> _O QUE FAZER_
Pode devolver, sem qualquer alteração, o trecho do texto sobre linguagem corporal entre "O osso é a especificidade" e "exibição à estrutura.", inclusive?

> _EXCERTO ESCOLHIDO_
A popular série de TV, divertida   e  simplória, contém, ainda assim, 10% de verdades sobre a linguagem corporal. Às vezes surpreendo uma primeira consulta com duas ou três conclusões apenas a partir  das expressões faciais, do olhar, dos gestos, da posição  do corpo. Depois explico que não sou vidente e a pessoa acaba por perceber quão fácil e lógico era o arquivo de deduções.
O osso é a especificidade de cada caso. Uma pessoa apresentar uma linguagem corporal ansiosa não me diz nada sobre a causa, ou seja, sobre a pessoa, até começarmos a falar. Passamos,  portanto, da exibição à estrutura.

É quando a pessoa mete a linguagem corporal no discurso que as coisas se tornam interessantes. O casamento ( ou a relação) está bem, mas há uma fracção de segundo em que ela olha para baixo quando diz bem. Estava em contacto visual comigo, mas nessa altura interrompe-o. É básico, mas funciona. Exige muito mais atenção - e experiência - a pessoa que vai falando sobre tudo - as coisas boas e as más -  com o mesmo display emocional. Pior ainda é quando a pessoa isola os sintomas de qualquer  avaria na sua vida. Nessa altura tenho duas opções: ou a ouço pensando nos golos do Jonas ou passo ao ataque.

> _LINHAS FORNECIDAS_
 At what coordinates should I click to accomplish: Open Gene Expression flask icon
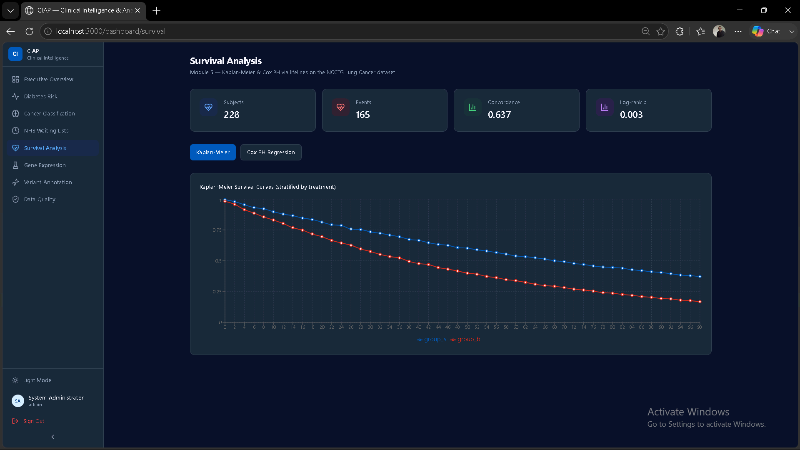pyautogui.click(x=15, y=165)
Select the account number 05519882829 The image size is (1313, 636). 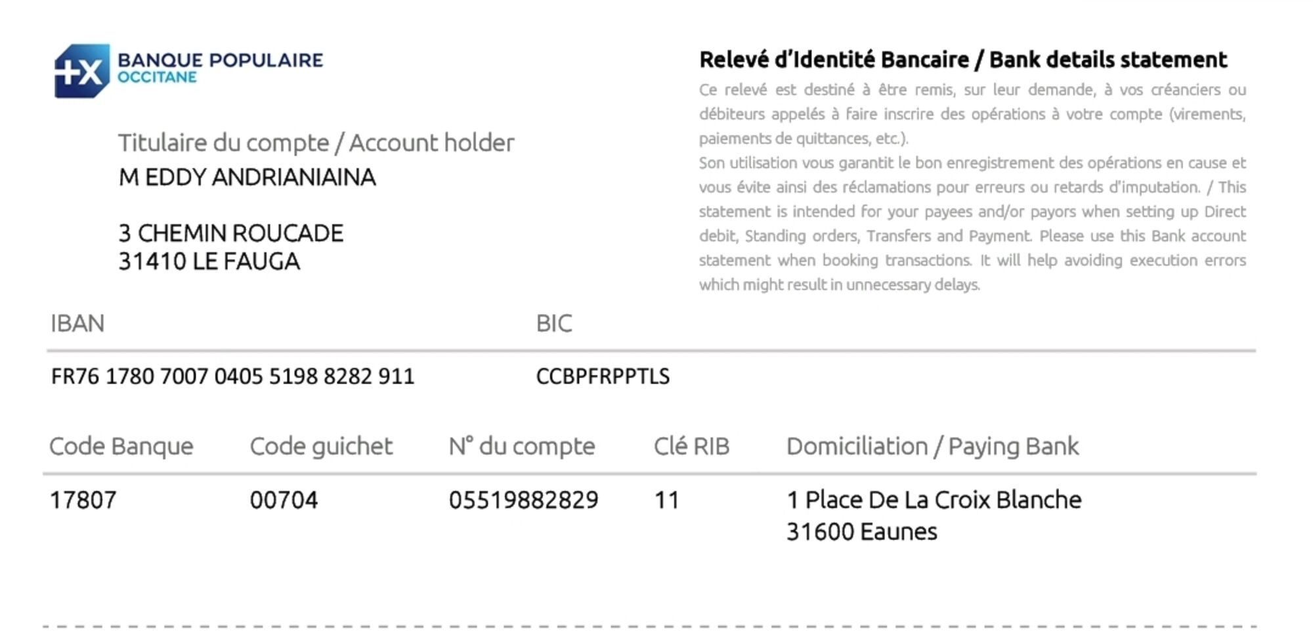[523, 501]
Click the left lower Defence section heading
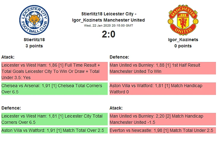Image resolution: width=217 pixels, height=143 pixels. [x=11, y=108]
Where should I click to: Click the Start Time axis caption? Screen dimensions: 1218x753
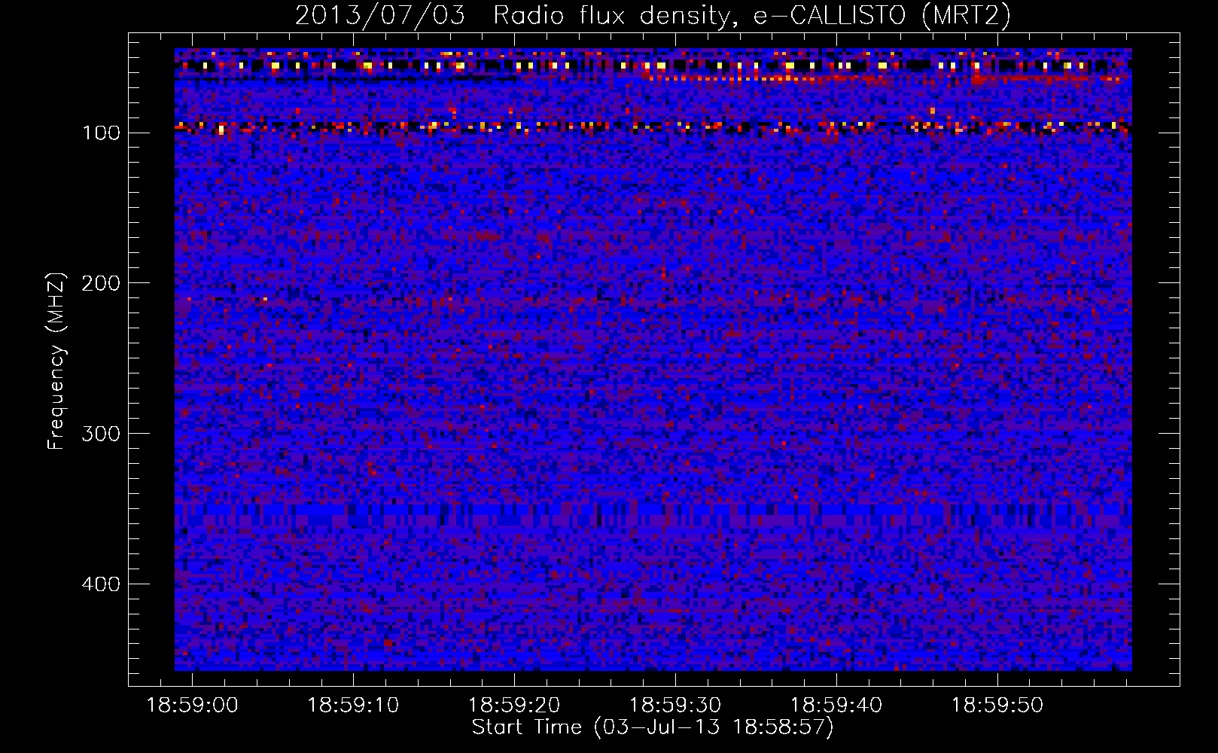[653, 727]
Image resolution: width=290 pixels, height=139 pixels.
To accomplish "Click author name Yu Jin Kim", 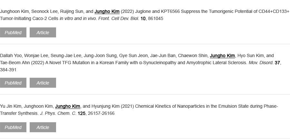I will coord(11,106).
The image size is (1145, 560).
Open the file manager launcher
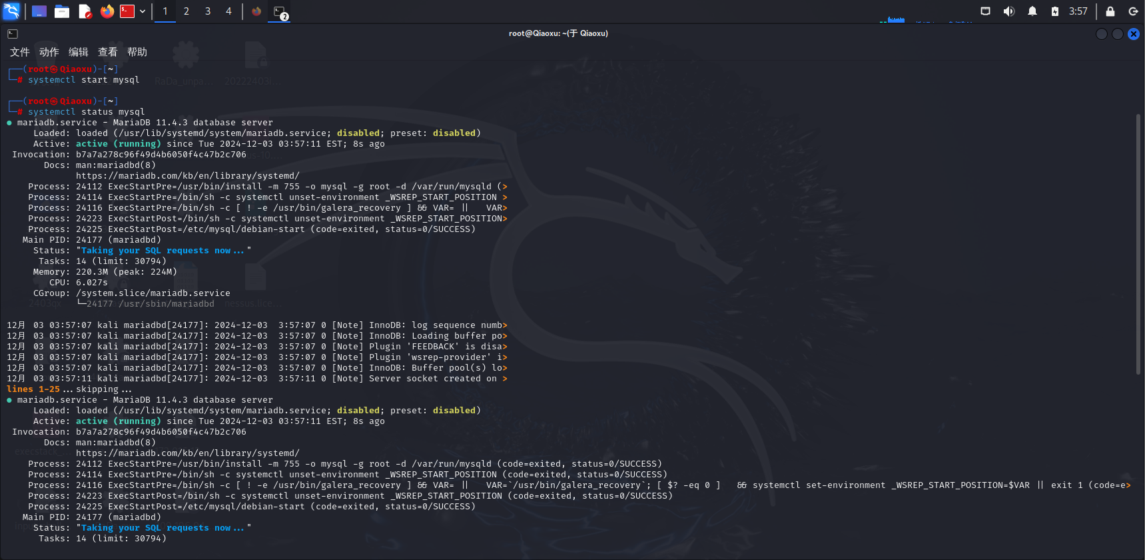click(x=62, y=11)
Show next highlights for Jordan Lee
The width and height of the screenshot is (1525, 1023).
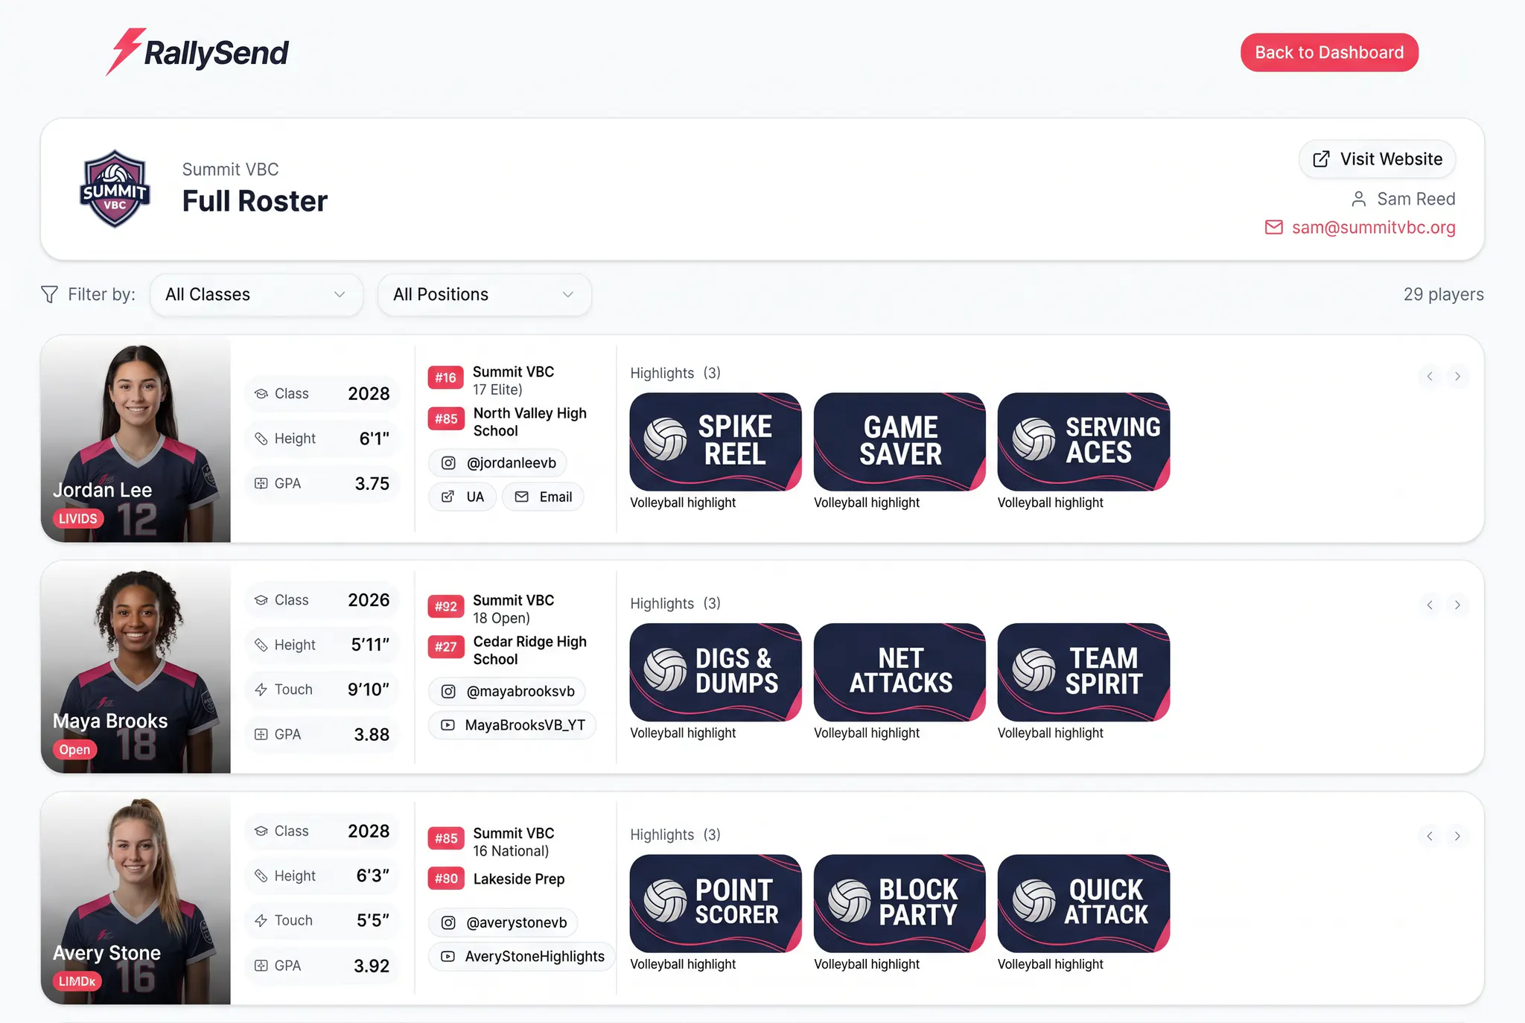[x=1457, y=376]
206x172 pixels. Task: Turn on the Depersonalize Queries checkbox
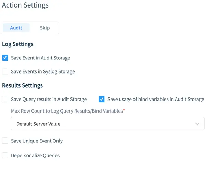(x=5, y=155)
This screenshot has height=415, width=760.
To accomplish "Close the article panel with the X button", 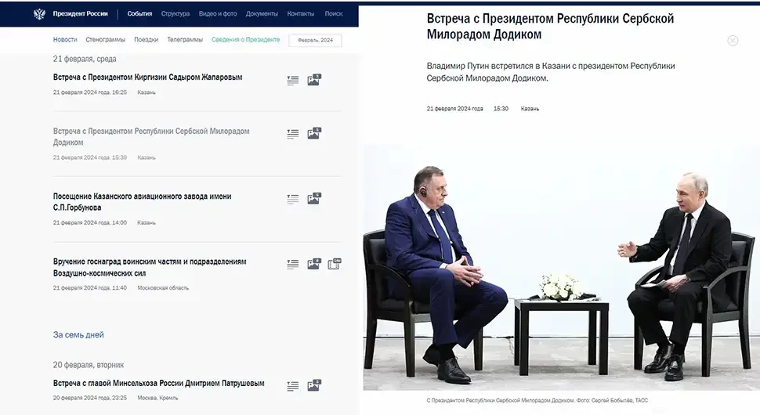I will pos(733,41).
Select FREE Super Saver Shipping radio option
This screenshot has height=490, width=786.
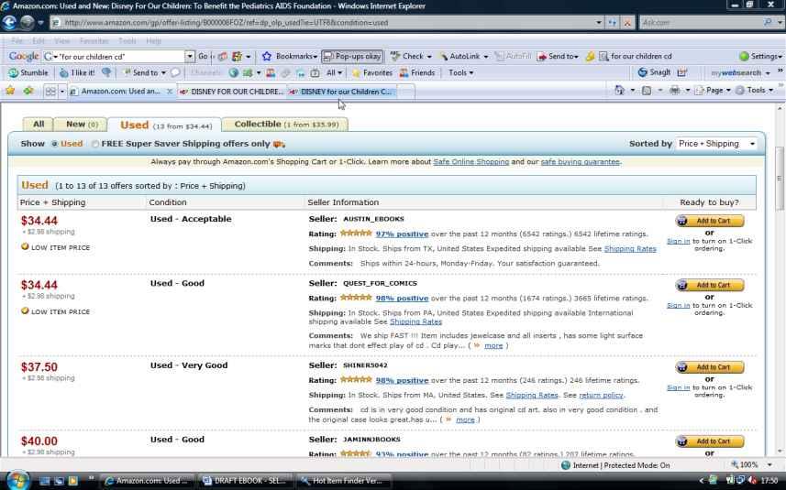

> _RESOLUÇÃO DO EXERCÍCIO_
O osso é a especificidade de cada caso. Uma pessoa apresentar uma linguagem corporal ansiosa não me diz nada sobre a causa, ou seja, sobre a pessoa, até começarmos a falar. Passamos,  portanto, da exibição à estrutura.